Broker tips: Travis Perkins, Burberry VP, Wizz Air, Ryanair, IAG
Deutsche Bank upgraded its recommendation on shares of builders’ merchant Travis Perkins to ‘buy’ from ‘hold’ on Wednesday, lifting the price target to 2,056p from 1,707p as it noted that trading remains strong.
"Travis continued to trade well in the second quarter (particularly in its core merchanting division) and the company has raised its 2021 operating profit guidance to ‘at least £300m’ (we raise our forecast from circa £235m to £303m)."
The bank said it was upping its rating and price target on the shares "notwithstanding yesterday’s strong move". Travis Perkins rallied in Tuesday’s session after it upgraded its full-year profit guidance.
Deutsche said the demerger of Wickes - a very good retail business that shares limited synergies with Travis Perkins - and the sale of the plumbing & heating distribution business leaves the group focused on trade, enhancing its capital allocation abilities.
HSBC downgraded Burberry to ‘hold’ from ‘buy’ on Wednesday and cut the target price to 2,350p from 2,400p, saying it’s time to take a breather after a solid run.
The bank argued that the upcoming growth pickup and margin improvement beyond 2022 is well reflected after the recent re-rating.
"We believe Burberry is now well positioned to deliver on its mid-term plan of sales up by high single digits, implying an outperformance versus the luxury industry," HSBC said. However, it pointed out the shares have risen 12% since the release of full-year earnings on 13 May and 24% year-to-date.
The stock is now just 3% below its pre Covid-19 peak of 2,329p reached on 17 January 2020.
"We believe the stock price already factors some upcoming positive catalysts such as the expected release of strong retail like-for-like in Q1 due on 16 July, which we forecast up 74% y-o-y or down 4% on a two-year stack, or broadly flat on a two-year stack excluding the high single-digit negative impact from the ongoing cut in mark-downs," HSBC said.
Analysts at Berenberg initiated coverage on specialist equipment rental group VP at 'buy' on Wednesday, citing a "mispriced high-quality recovery story".
Berenberg stated that when looking for investment opportunities, it likes to see - a long-term record of shareholder returns, strong and consistent returns on capital employed, consistent history of organic growth, an easy-to-understand business model, upside to future forecasts, and a low valuation.
The German bank admitted that finding a company that offers all the aforementioned attributes was "extremely rare", but it believes VP was, in fact, one such example.
"VP is a circa £350.0m equipment rental business, focused on the specialist segments of the UK market, with a record of growing materially ahead of its end-market. With its longstanding management team and strong focus on ROACE (returns on average capital employed), the business has achieved an annualised TSR of over 17% over the past 20 years," said the analysts.
Berenberg noted that in spite of this, and the fact that the business exited March 2021 trading at 95% of pre-Covid levels, VP was currently trading 14% below its pre-pandemic share price, and at a potentially single-digit price-to-earnings ratio.

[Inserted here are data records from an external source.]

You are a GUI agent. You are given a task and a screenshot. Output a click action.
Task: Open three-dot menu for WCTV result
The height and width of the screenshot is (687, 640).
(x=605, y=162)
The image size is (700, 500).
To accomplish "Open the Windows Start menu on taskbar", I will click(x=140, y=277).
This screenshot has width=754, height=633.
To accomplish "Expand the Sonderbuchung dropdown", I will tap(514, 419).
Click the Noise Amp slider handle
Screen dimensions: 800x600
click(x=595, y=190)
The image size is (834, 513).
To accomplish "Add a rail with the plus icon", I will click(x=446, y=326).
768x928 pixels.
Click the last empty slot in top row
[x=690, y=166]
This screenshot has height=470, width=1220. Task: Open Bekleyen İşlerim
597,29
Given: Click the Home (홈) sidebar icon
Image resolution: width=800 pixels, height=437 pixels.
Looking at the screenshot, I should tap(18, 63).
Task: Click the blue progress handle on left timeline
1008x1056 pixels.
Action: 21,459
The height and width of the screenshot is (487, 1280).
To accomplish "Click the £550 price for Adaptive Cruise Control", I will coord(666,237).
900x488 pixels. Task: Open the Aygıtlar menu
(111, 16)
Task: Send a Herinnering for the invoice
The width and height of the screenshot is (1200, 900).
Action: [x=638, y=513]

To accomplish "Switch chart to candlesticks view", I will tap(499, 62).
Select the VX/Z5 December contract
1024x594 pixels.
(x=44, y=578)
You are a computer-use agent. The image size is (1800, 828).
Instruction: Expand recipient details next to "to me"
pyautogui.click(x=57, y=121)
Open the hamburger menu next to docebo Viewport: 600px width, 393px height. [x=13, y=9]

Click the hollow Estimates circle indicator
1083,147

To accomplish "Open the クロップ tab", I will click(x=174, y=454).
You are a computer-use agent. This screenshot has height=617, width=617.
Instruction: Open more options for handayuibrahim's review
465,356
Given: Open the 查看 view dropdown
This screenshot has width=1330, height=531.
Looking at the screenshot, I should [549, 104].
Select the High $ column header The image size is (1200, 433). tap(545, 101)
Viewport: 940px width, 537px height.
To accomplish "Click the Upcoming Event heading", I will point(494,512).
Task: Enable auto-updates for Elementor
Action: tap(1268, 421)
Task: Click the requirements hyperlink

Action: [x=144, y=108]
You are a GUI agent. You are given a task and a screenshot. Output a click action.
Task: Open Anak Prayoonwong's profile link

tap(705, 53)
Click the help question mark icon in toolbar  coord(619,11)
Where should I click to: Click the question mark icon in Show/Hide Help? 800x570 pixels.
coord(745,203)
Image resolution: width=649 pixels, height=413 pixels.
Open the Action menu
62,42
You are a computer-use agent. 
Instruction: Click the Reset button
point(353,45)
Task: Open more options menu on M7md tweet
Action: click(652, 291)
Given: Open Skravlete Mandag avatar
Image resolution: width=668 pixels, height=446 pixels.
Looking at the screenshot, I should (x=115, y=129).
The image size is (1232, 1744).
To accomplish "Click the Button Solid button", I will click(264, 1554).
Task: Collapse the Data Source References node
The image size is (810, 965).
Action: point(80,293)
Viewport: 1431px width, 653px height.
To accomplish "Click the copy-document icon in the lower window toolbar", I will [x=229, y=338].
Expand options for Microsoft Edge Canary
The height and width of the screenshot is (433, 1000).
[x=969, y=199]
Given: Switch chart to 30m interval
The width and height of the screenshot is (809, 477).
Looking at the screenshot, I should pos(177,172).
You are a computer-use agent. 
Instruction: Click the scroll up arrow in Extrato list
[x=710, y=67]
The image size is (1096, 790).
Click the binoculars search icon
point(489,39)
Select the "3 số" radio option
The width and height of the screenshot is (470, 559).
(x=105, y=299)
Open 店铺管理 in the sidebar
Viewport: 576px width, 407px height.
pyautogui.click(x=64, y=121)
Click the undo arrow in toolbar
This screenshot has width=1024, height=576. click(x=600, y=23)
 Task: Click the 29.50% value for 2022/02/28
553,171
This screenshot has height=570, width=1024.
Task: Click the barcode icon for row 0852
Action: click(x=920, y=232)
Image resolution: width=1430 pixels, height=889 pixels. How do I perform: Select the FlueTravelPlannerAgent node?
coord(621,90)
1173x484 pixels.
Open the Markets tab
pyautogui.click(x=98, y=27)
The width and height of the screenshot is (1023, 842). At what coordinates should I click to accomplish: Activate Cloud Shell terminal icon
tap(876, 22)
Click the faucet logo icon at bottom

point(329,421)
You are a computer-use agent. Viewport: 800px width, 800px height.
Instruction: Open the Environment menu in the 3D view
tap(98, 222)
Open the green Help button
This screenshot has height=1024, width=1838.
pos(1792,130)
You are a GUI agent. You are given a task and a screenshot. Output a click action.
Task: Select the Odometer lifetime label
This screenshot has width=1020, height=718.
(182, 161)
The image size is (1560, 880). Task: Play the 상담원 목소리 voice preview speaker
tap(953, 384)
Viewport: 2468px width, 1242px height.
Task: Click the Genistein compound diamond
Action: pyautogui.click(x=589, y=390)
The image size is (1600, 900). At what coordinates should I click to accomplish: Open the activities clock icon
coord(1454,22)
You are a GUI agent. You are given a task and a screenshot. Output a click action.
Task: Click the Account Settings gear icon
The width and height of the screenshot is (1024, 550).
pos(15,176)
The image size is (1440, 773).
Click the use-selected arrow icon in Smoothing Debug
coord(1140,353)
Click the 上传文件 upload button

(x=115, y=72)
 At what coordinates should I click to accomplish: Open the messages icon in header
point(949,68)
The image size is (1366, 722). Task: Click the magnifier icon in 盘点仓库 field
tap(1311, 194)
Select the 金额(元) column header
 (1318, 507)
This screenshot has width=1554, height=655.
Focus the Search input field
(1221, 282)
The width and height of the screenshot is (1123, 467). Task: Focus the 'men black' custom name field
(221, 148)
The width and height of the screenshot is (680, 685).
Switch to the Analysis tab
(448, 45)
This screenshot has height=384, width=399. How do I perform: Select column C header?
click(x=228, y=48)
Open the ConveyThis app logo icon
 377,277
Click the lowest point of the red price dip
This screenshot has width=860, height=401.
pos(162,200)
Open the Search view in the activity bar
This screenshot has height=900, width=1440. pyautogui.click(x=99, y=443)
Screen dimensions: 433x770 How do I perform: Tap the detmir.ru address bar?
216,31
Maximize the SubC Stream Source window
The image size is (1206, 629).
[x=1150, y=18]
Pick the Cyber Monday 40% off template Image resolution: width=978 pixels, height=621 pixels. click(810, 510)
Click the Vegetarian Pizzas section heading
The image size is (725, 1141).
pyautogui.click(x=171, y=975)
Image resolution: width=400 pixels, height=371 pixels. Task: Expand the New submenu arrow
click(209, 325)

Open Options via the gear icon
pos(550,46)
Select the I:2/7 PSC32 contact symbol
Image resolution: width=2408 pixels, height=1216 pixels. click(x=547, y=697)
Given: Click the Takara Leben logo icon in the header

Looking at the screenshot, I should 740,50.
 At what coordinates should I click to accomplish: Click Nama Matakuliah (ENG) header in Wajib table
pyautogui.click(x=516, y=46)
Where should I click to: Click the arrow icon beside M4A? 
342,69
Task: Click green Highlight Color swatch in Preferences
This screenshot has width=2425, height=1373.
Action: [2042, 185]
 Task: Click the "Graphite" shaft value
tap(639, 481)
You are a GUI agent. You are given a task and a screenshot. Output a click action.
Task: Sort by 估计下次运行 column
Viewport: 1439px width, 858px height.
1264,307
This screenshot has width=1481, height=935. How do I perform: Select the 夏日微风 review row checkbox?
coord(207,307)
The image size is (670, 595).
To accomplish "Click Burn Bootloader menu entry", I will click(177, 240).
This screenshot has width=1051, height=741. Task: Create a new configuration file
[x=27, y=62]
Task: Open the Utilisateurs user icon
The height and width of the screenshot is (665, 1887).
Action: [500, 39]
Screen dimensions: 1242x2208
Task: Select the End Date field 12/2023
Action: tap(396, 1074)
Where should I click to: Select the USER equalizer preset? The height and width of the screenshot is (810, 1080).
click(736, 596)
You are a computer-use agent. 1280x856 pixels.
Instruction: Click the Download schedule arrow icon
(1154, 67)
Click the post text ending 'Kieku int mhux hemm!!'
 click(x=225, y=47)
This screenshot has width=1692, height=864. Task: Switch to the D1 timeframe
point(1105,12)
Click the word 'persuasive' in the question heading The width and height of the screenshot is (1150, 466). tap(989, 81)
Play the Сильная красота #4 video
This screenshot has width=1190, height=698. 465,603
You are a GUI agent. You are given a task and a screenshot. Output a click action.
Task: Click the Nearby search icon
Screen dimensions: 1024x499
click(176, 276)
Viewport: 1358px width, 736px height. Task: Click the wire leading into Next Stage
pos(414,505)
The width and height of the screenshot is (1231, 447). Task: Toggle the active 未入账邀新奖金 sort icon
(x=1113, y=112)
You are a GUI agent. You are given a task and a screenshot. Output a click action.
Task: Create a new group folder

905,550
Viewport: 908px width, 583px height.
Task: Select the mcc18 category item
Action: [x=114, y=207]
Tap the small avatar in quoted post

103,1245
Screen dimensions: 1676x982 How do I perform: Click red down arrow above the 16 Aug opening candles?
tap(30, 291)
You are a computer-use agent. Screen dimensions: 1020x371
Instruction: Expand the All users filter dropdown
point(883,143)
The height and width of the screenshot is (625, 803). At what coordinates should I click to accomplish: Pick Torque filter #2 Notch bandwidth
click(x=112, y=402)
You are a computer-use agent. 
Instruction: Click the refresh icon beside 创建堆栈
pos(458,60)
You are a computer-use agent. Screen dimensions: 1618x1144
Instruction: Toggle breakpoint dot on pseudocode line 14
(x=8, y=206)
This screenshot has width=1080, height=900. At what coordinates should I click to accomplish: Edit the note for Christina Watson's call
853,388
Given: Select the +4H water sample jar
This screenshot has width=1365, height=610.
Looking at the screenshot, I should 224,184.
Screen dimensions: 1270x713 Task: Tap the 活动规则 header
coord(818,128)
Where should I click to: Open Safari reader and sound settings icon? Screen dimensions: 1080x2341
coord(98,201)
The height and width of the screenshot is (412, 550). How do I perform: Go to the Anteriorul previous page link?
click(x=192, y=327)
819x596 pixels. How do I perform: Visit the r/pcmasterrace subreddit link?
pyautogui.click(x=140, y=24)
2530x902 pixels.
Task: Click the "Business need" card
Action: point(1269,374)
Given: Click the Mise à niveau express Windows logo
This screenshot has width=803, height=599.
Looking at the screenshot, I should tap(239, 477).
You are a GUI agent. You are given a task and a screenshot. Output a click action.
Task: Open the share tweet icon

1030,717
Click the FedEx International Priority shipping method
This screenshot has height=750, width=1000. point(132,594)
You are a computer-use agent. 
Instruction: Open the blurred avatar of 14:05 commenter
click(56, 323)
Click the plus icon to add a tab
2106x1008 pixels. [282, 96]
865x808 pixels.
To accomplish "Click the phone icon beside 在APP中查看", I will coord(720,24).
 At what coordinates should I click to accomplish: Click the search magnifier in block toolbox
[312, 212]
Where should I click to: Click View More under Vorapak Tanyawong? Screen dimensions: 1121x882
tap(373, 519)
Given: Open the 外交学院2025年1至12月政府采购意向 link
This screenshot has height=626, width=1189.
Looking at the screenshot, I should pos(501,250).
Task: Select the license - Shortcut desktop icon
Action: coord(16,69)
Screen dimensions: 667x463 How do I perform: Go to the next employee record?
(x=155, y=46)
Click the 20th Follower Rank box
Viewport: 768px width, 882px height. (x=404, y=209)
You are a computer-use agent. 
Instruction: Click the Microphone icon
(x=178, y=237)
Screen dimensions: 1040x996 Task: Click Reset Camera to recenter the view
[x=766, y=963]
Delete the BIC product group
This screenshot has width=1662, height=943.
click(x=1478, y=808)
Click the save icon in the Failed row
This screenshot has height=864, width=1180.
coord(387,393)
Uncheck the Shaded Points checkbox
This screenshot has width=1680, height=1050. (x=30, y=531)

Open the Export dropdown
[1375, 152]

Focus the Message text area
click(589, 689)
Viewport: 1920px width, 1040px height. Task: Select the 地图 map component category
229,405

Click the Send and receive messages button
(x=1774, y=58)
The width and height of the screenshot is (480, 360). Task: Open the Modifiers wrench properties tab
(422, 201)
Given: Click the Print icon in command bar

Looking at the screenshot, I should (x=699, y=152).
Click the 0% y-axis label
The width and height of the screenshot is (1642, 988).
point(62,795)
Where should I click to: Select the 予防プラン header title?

"We consider this a material mispricing, and expect VP to significantly outperform over the short and longer-term," concluded the analysts, who also issued the stock with a 1,310.0p price target, implying a 47% upside.
Citi recommends investors tread more carefully in the European airlines sector given the changed landscape in the wake of the pandemic, with the recovery path for the various carriers also likely to vary.
On the plus side, the pandemic had forced companies to rationalise supply, which might result in greater pricing power in coming years, the broker added.
However, industry costs were facing structural headwinds including from environmental and route charges.
"Against this mixed backdrop, we believe investors should spread their wings across low cost and legacy carriers for winners," Citi said.
The analysts said that they preferred Ryanair and Wizz Air in the low-cost segment and IAG among the legacy carriers.
Nevertheless, they did upgrade easyJet to 'neutral', arguing that it would benefit from the retrenchment of AF-KLM and Lufthansa.